O fenomenal salário - 555 milhões de euros em quatro anos - do fenómeno Messi, divulgado na imprensa por "fonte próxima do clube", é outra justificativa interna. Mas, sem La Pulga, a equipa torna-se comum.
Segundo economistas do desporto, o âmago da crise é o desvio na política do Barça - a política que fazia dele, sim, "mais do que um clube".
O Barcelona foi apostando na contratação de jogadores já feitos em vez os promover das suas escolas, como Xavi, Iniesta e tantos outros craques Made In La Masia, a fábrica de talento dos blaugrana, que lhes permitia ter excelência a preços razoáveis, por um lado, e manter a identidade da instituição, por outro.

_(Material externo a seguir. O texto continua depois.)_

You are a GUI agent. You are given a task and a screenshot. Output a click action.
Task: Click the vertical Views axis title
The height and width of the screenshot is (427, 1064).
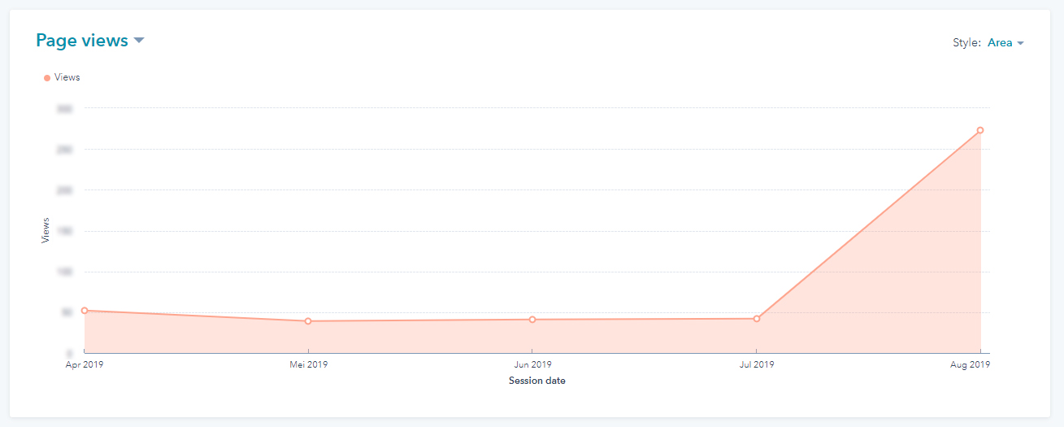click(46, 230)
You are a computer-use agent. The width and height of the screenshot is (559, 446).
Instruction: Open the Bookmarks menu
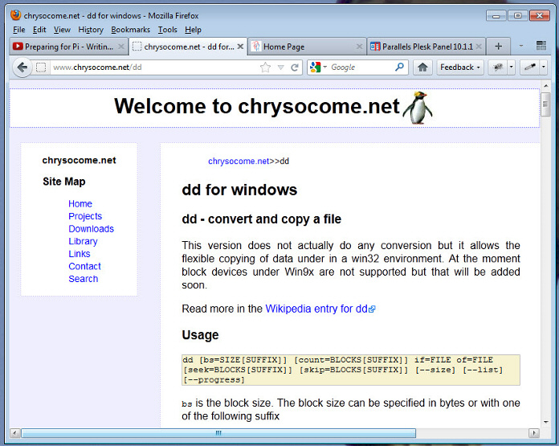coord(130,30)
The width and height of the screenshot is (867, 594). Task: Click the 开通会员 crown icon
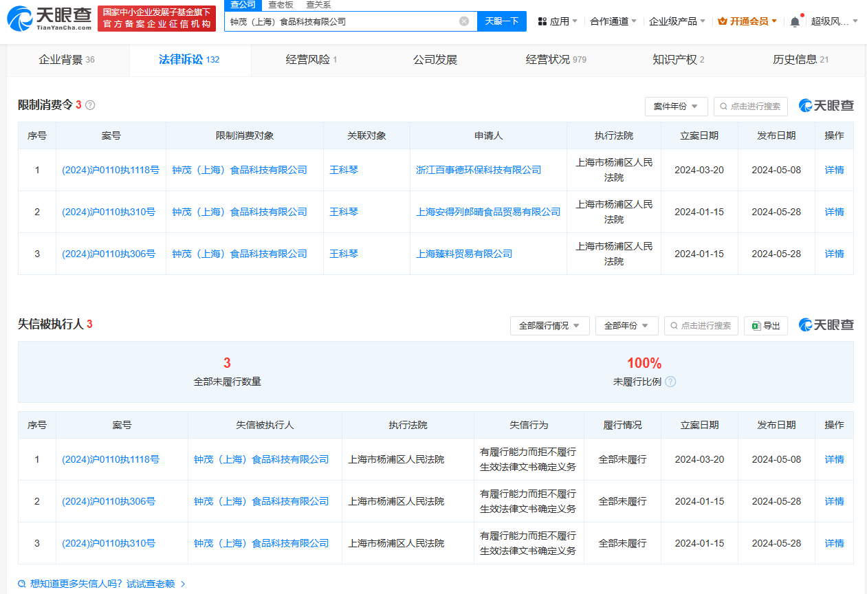[x=723, y=21]
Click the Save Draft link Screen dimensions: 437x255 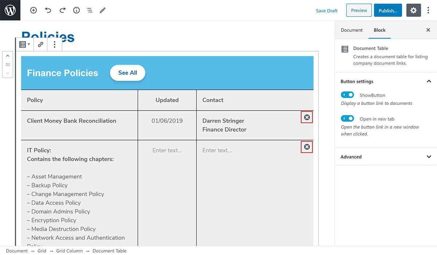(x=327, y=11)
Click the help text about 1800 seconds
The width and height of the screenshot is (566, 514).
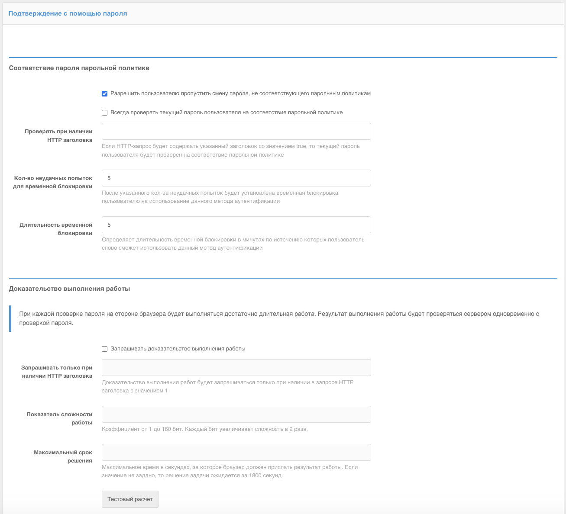tap(230, 471)
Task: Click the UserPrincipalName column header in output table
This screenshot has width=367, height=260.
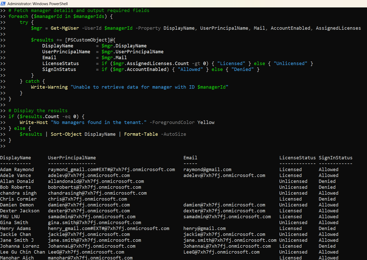Action: pyautogui.click(x=72, y=158)
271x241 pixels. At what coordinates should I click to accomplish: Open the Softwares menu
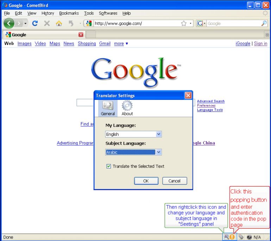click(x=108, y=13)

Claro que os sócios do Barça choram de barriga cheia: em paralelo às contas assustadoras, o clube ainda é o que mais fatura do mundo, à frente do rival Real Madrid e do campeão europeu Bayern, segundo a Deloitte Football Money League, com 715,1 milhões ao ano.
Mas essa faturação deriva, num negócio desportivo, de resultados no campo - que escasseiam - e da identificação dos clientes com o produto - que vem caindo, por causa do défice de importância de La Masia no plantel principal.
Para o Barcelona voltar a ter uma crise financeira igual à de todos os clubes precisa, portanto, de voltar a ser més que un club.